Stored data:
------------------------------------

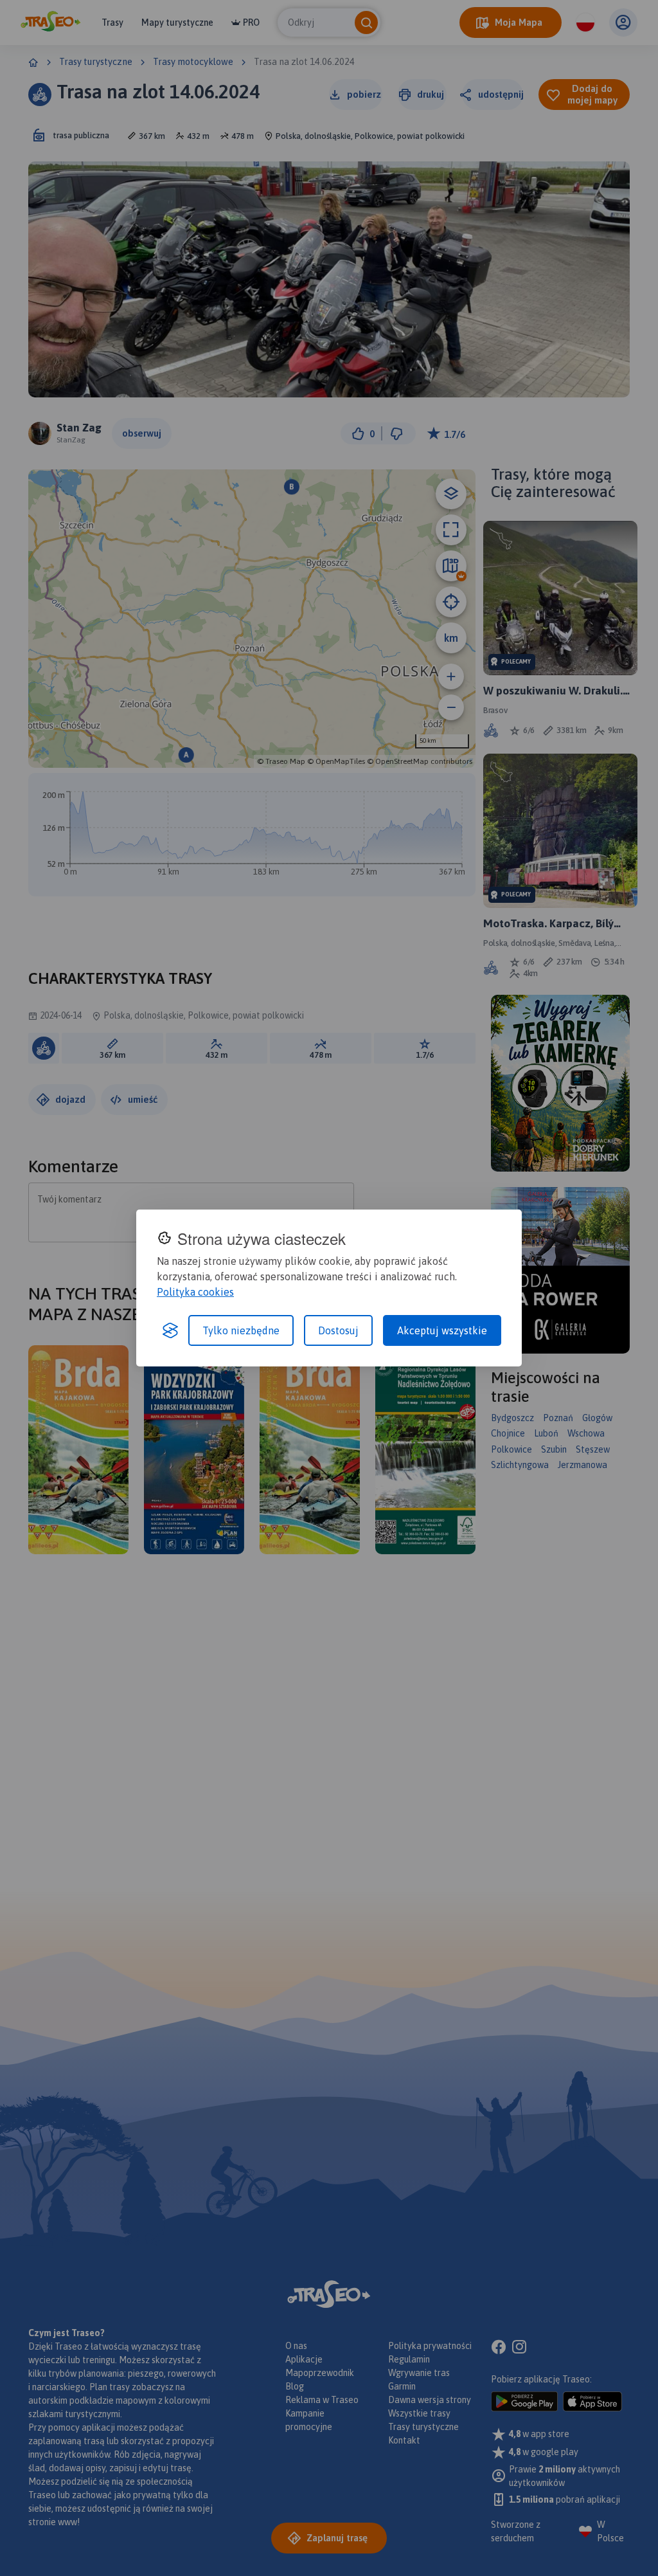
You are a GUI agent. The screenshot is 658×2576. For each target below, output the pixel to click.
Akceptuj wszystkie (442, 1330)
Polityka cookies (195, 1292)
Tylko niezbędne (241, 1330)
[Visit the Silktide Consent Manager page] (170, 1330)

------------------------------------

Problem description. The job here is to retype the data exactly, with no pictures included.

Result of this task.
You are a GUI agent. The screenshot is 658×2576. For each target below, output the pixel to click.
Akceptuj wszystkie (442, 1330)
Polityka cookies (195, 1292)
Tylko niezbędne (241, 1330)
[Visit the Silktide Consent Manager page] (170, 1330)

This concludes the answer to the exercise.